WTF is the difference between deterministic and probabilistic identity data?
By Kate Kaye
“Deterministic” and “probabilistic” identity data have become the new buzzwords in digital ad circles.
These terms have been familiar to digital advertisers, publishers and ad tech executives for years. But now that the entire industry is on the hunt for alternatives to the third-party cookie, they seem to be tossed around more frequently, especially in descriptions of how the new crop of so-called cookieless identifiers work.
Ad tech, of course, is riddled with made-up terminology. Not this time. Deterministic and probabilistic methods for making identifiable data connections have been around for years and in relation to a variety of subject areas that have absolutely nothing to do with digital advertising —from public health to education to risk analysis.
Better yet: the words actually reflect their meaning. (Even better yet — no acronyms!)
What is deterministic data?
Deterministic data is information that is known to be true and accurate because it is supplied by people directly or is personally identifiable, such as names or email addresses. It’s often referred to as authenticated data.
What is probabilistic data?
Probabilistic data is based on probabilities. It is comprised of individual pieces of information, such as a device’s operating system or IP address, and compiled to puzzle together a conclusion. In the case of ad tech, probabilistic data can be used to create an identifier.
How is deterministic data used for advertising identity?

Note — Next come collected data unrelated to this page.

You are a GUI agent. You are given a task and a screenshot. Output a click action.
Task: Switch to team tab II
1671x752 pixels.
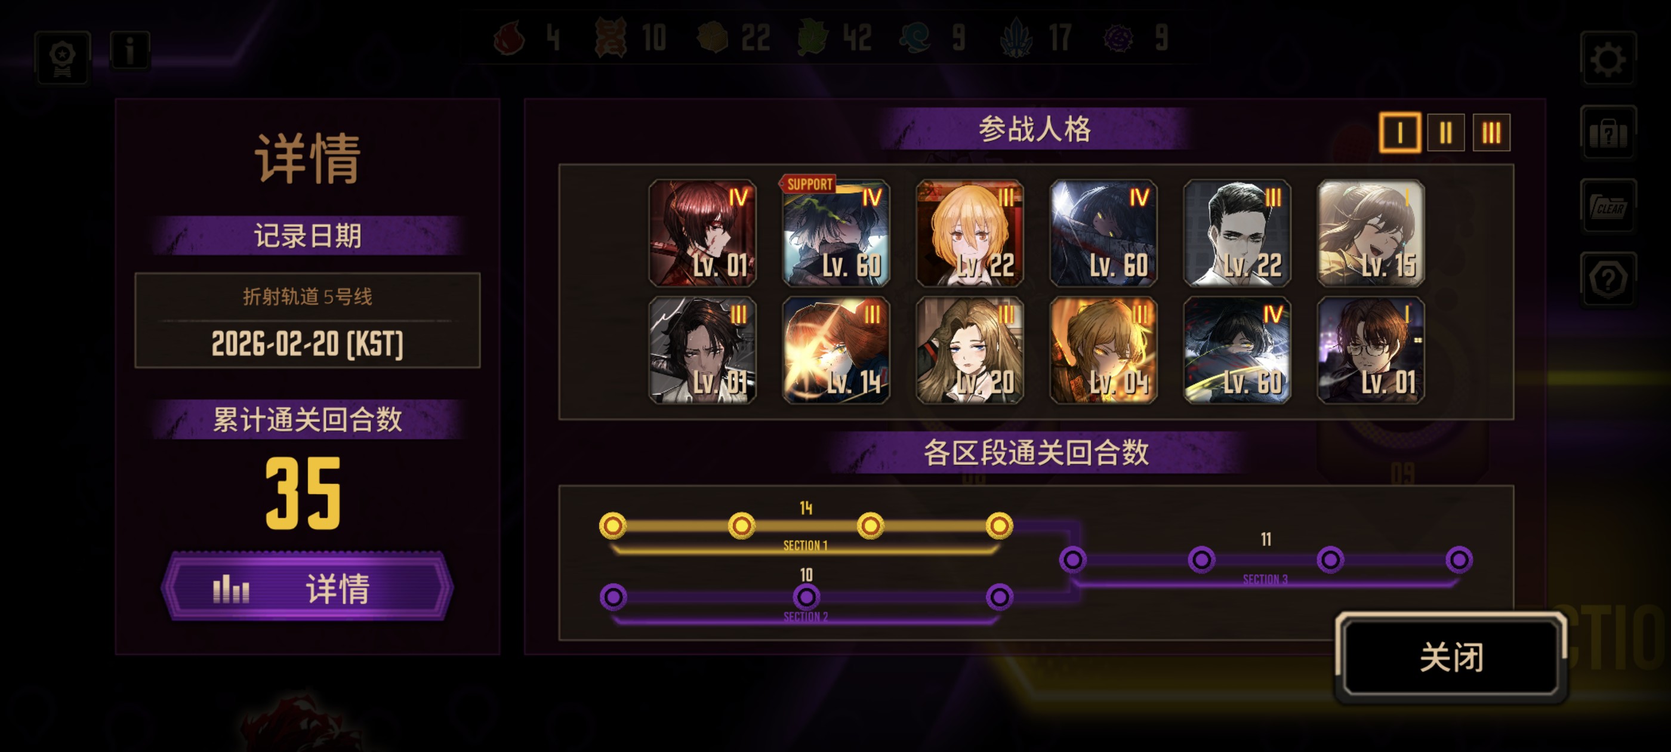tap(1446, 133)
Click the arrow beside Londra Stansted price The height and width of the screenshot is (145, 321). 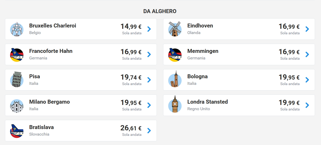coord(307,105)
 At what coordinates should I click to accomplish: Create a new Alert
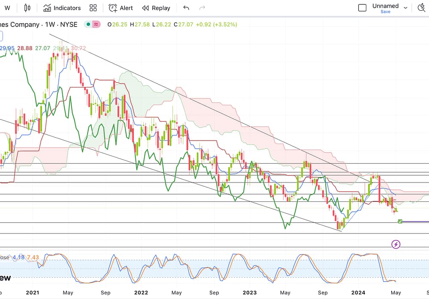(x=121, y=8)
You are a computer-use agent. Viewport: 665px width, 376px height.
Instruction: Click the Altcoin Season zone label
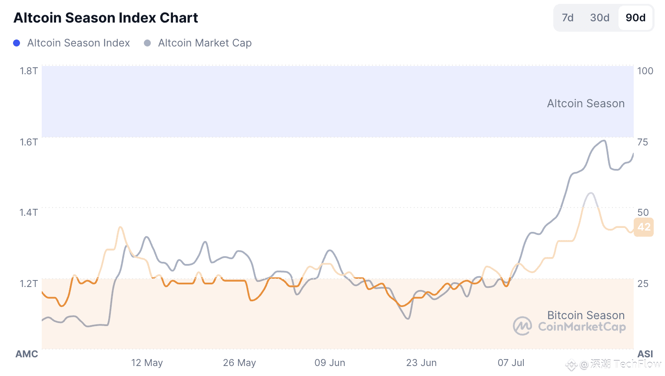click(585, 103)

Deterministic identifiers use deterministic data to assign identity to a person online or using a mobile device in order to track that identified person across websites or apps for ad targeting or measurement. The key ingredient in deterministic identity is typically information someone supplied herself, usually by logging in with a name, email address or phone number.
So, is deterministic data the same as first-party data?
Well, sometimes. First-party data gathered directly from people by a brand or publisher includes deterministic data such as names, emails or phone numbers. But first-party data also includes a variety of other information reflecting actions taken on a website, articles read, purchase transactions or other behavioral data.
So how is deterministic data used to assign identity?
Deterministic identity is achieved when an email address supplied by a publisher or advertiser is matched to the same email address in an identity graph or database of logged-in users. Or, a deterministic ID match could happen if two entities both recognize an ID and can accurately match them. Sometimes three pieces of deterministic information can be used to connect the dots. For example, if it’s known that ID1234 is firstname.lastname@example.org and email@example.com is ID6789, then ID1234 is a deterministic match to ID6789. Ultimately, to achieve a deterministic match, data fields must agree.
So what’s probabilistic data, and how is it used for advertising?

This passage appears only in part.